Offensives contre l’école du commun
nouvelle édition revue et corrigée ; écrite par Grégory Chambat & Alain Chevarin
Extraits
« L’âge de l’enfance semble être lié étroitement à Dieu, comme le développement du corps est strictement dépendant des lois naturelles qui le transforment à ce moment-là. » Maria Montessori
En conclusion de son émission La Marche de l’histoire, consacrée à Maria Montessori, le journaliste Jean Lebrun interpelle Charlotte Poussin (éducatrice Montessori et autrice du « Que sais-je ? » sur le sujet) avec cette question à la fois naïve et provocatrice : « Et Freinet ? Moi, je crois que si ça marche bien, Montessori, c’est que c’est moins politique, c’est moins “de gauche”, non ? »…
La réponse de son interlocutrice – « Je pense vraiment qu’il faut apolitiser la question de l’éducation, et c’est justement le discours de Maria Montessori. » – nous invite à analyser, précisément, les enjeux politiques et idéologiques de l’emballement actuel pour la « pédagogie Montessori » mais aussi à revenir sur le regard éclairant que portait un autre pédagogue, Célestin Freinet, sur celle-ci et sur la personnalité de sa créatrice.
La « folie Montessori »
La « pédagogie Montessori » rencontre actuellement un véritable engouement, comme en témoigne la création de dizaines d’écoles privées hors contrat qui s’en réclament : selon l’Association Montessori France, la moitié de ces établissements ont d’ailleurs moins de dix ans d’existence… Cet attrait repose d’une part sur le caractère « naturel » revendiqué à travers l’attention portée au développement des sens de l’enfant ; d’autre part sur la « technique » mise en oeuvre, dontl’attractivité est renforcée par l’intense promotion commerciale dont le « matériel Montessori » fait l’objet, des « lettres rugueuses » aux bâtons de bois ou aux perles de couleur certifiées « montessoriennes » ; mais aussi sur le « libre choix » par l’enfant de ses activités.
Dans une classe Montessori, où les enfants sont d’âges mélangés en fonction de leurs « périodes sensibles », chacun vit en autonomie : « L’enseignant n’intervient pas dans leur choix. Comment cela est-il possible concrètement ? Tout le matériel est placé sur des étagères basses, à portée de l’enfant. Certaines sont alignées le long des murs de la classe, d’autres sont placées au milieu de la pièce, délimitant quelques espaces paisibles.

========================================

▶ [Objectif a]
Peux-tu recopier à l'identique les lignes ci-dessous, de celle qui contient « Given: Click the browser address bar URL » jusqu'à la dernière incluse, en laissant de côté les images ?

Enregistrements de localisation d'éléments:
========================================

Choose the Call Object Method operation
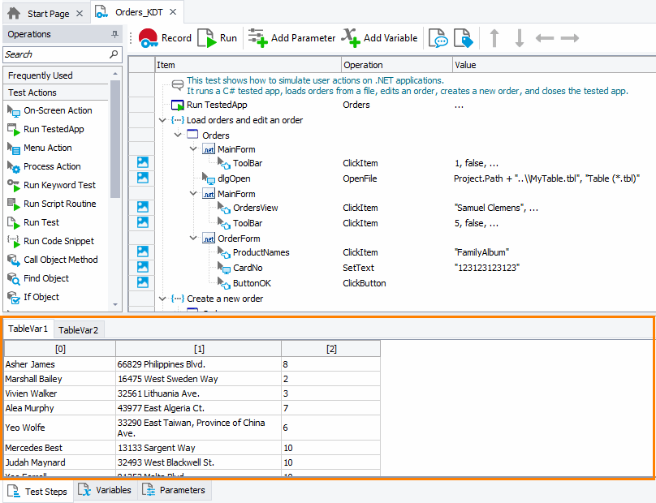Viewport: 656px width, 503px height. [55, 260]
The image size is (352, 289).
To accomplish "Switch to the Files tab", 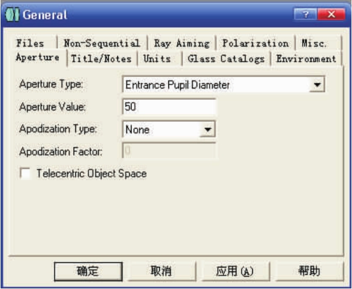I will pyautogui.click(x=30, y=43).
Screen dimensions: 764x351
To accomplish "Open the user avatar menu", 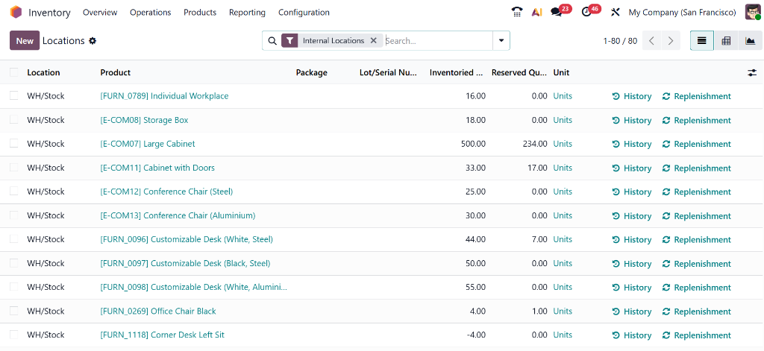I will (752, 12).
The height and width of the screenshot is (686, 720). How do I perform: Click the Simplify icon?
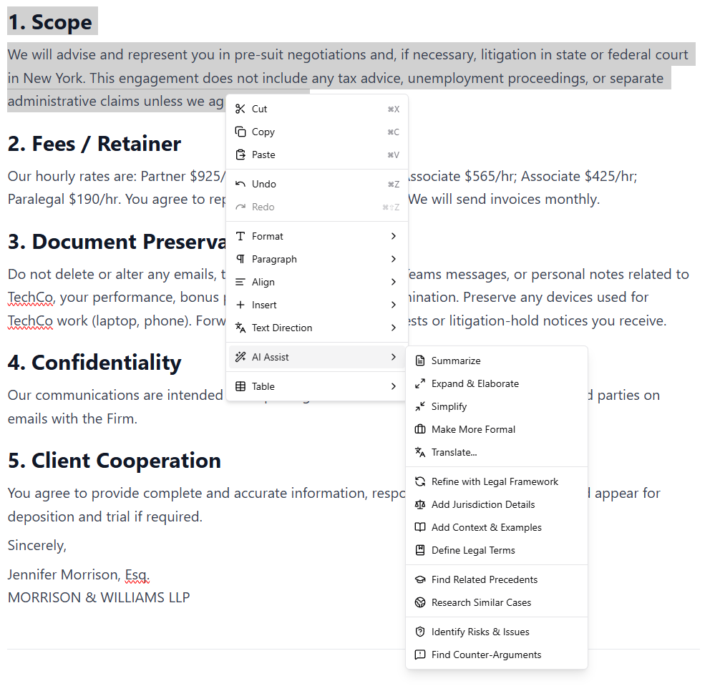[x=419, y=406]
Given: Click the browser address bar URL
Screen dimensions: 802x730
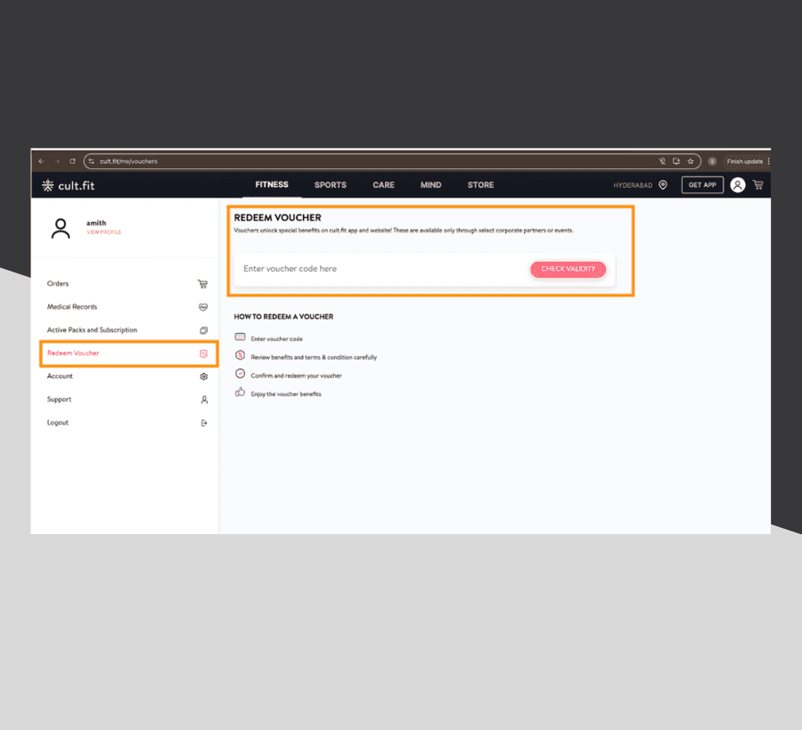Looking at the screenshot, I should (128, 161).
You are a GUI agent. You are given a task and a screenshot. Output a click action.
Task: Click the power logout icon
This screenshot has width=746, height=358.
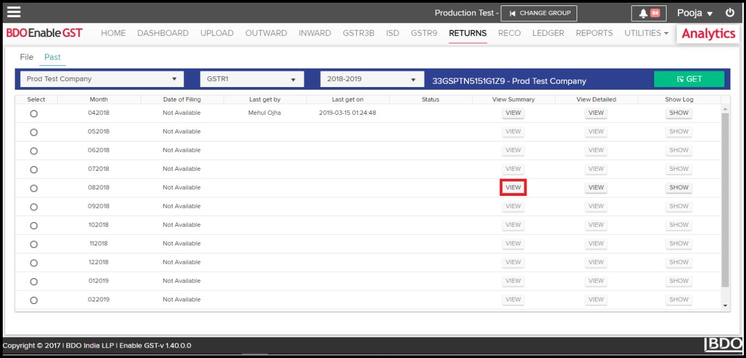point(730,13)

========================================

▶ [Objectif b]
Peux-tu poursuivre le texte sur la pédagogie Montessori à partir de l'endroit où il s'arrête ?

▶ [Réponse attendue a]
Given: Click the browser address bar URL
Screen dimensions: 802x730
Looking at the screenshot, I should (128, 161).
You are a GUI agent. You are given a task and a screenshot. Output a click action.
Task: Click the power logout icon
This screenshot has width=746, height=358.
point(730,13)

▶ [Réponse attendue b]
Sur ces étagères, les enfants trouvent des plateaux sur lesquels le matériel pédagogique est disposé, afin de faciliter son transport. Chaque plateau a sa place réservée. L’enfant n’a qu’à tendre la main pour le prendre. Il n’y a aucun obstacle entre lui et le matériel. Une fois le matériel choisi, l’enfant décide de s’installer là où bon lui semble : sur une petite table près de la fenêtre ou sur une autre derrière le meuble dans un coin tranquille, ou bien en définitive par terre sur un petit tapis. Une fois installé, l’enfant peut manipuler le matériel aussi longtemps qu’il le désire. Une fois, deux fois, ou plus, autant qu’il en éprouve le besoin. L’enfant est également libre de regarder les autres et de ne prendre aucune activité.»
Incarner la pédagogie scientifique
Mais le substrat idéologique qui, dès l’origine, fonde la pédagogie développée par Maria Montessori est rarement pris en compte, quand il n’est pas purement et simplement passé sous silence.
D’ailleurs sa vie même est, dans le détail, peu mise en avant du fait de ses zones d’ombre. Longtemps, la seule biographie disponible en français fut une traduction datant de 1952. C’est seulement dans les années 2020, avec la sortie coup sur coup de Maria Montessori : Une vie au service de l’enfant (Martine Gilsoul et Charlotte Poussin, éditions Desclée De Brouwer, 2020) et de Maria Montessori, la femme qui nous a appris à faire confiance aux enfants (Cristina de Stefano, Les Arènes, 2022), que le public a enfin pu disposer d’ouvrages plus récents – mais tout aussi élogieux.
Le parcours de la pédagogue italienne et le contexte d’émergence de sa méthode méritent pourtantqu’on s’y attarde.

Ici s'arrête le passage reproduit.